[Texto de partida]:
El experimento empleado por estos investigadores era sencillo pero eficaz. Los sujetos participantes en el estudio recibían una serie de débiles e irregulares vibraciones táctiles en un dedo y debían comunicar en qué momento exacto las percibían. Resultó que los participantes contestaban casi aleatoriamente, indicando que estaban recibiendo las señales..., aunque no fuera así. Ellos sólo creían que las estaban recibiendo y actuaban en consecuencia, avisando al experimentador, que sabía perfectamente cuándo las había mandado y cuándo no.

En resumidas cuentas, el cerebro invierte mucho de su tiempo en tomar decisiones no sobre lo que sucede de verdad sino lo que más o menos cree que está sucediendo. Se cree que actúa así para incrementar la velocidad de respuesta y por tanto decidir más cosas en menos tiempo, lo que se supone que es una ventaja. Sin embargo, también puede ser, y de hecho es, fuente inagotable de problemas e inconvenientes para el precipitado homo sapiens, que acaba engañándose a sí mismo y escogiendo de forma ilógica y a menudo perjudicial para él. Hay un experimento psicológico muy interesante en este sentido y es cómo un grupo de sujetos a estudio prefería pagar más por un lote de productos de alta calidad que por el mismo lote con algunos artículos de baja calidad añadidos. Aunque la razón dicta que es preferible escoger el segundo lote porque por menos dinero te llevas más productos, los sujetos preferían el primer lote porque lo calificaban con un mayor valor promedio (de alguna forma, su cerebro llegaba a la irracional conclusión de que, al mezclar los productos de alta calidad con los de baja calidad, los primeros perderían valor).

Los principales expertos en Publicidad conocen la facilidad con que se puede engañar al cerebro. En ocasiones anteriores hemos hablado de los mensajes subliminales, por ejemplo. Mas no es necesario llegar a esos niveles. Nuestra torpeza mental es de tal calibre que basta con la falta de atención, como demostró una campaña reciente de Colgate para promocionar su hilo dental. En principio, el hilo dental no es un artículo de primera necesidad (aunque sí recomendable para favorecer la higiene bucal), pero cualquier objeto puede llegar a serlo en nuestra escala interna si la mente es penetrada por una eficaz campaña publicitaria. Colgate empleó tres imágenes para convencer al consumidor de la importancia de utilizar hilo dental. Las fotos nos presentan a sendas y sonrientes parejas. En todas ellas, las mujeres nos ofrecen una dentadura blanca e impecable pero los hombres tienen el mismo problema: restos de comida entre los dientes. Al pinchar sobre las imágenes se ven con mayor tamaño y con detalle las porquerías acumuladas en su boca.

[Líneas extraídas]:
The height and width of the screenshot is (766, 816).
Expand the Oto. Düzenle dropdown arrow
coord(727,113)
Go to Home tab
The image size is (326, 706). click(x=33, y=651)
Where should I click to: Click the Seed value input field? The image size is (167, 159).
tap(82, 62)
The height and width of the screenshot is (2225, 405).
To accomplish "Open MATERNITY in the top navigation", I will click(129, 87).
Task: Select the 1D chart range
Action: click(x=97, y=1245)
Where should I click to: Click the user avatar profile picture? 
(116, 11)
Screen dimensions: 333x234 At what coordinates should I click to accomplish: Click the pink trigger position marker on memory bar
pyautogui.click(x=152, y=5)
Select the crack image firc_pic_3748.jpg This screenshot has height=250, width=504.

[Instrucción de trabajo 1]:
¿Concuerdan con el texto sobre el cerebro y la publicidad estas afirmaciones? (a) En el experimento de las vibraciones, los participantes solo avisaban de una señal cuando de verdad se les había enviado. (b) Los sujetos preferían pagar más por el lote formado solo por productos de alta calidad. (c) En las fotos de la campaña de Colgate, tanto los hombres como las mujeres tienen restos de comida entre los dientes. Responde sí o no a cada una y cita literalmente las palabras del texto que lo deciden.
[Instrucción de trabajo 2]:
¿Cómo seguiría el texto sobre el cerebro y la publicidad? Continúalo a partir de su última oración.

[Resultado de tarea 1]:
(a) No: «indicando que estaban recibiendo las señales..., aunque no fuera así».
(b) Sí: «prefería pagar más por un lote de productos de alta calidad que por el mismo lote con algunos artículos de baja calidad añadidos».
(c) No: «las mujeres nos ofrecen una dentadura blanca e impecable pero los hombres tienen el mismo problema: restos de comida entre los dientes».

[Resultado de tarea 2]:
  La campaña de Colgate es muy eficiente porque demuestra que los restos de comida entre los dientes llaman la atención más que cualquier defecto físico y por tanto el hilo dental se convierte en un artículo de consumo imprescindible. Y es que la inmensa mayoría de las personas que la vieron se percataron de los dientes sucios..., pero no de lo que realmente estaba mal en las fotografías, gracias al Photoshop, el programa informático especializado en alterar imágenes. En la primera, por ejemplo, el hombre ha perdido su oreja derecha. En la segunda, es arropado por un brazo fantasma. En la tercera, su mujer tiene seis dedos en la mano izquierda. Por extraordinario que parezca, estos detalles imposibles no fueron advertidos por un cerebro excesivamente acelerado y acostumbrado a prejuzgar que no vio los detalles anómalos tan sólo porque no esperaba verlos.

¿Cuántas cosas dejamos de ver en nuestro día a día diario sólo porque no teníamos previsto verlas? ¿Cuántos problemas y cuántos dolores nos habríamos podido ahorrar en la vida si de verdad usáramos los ojos para ver y los oídos para escuchar?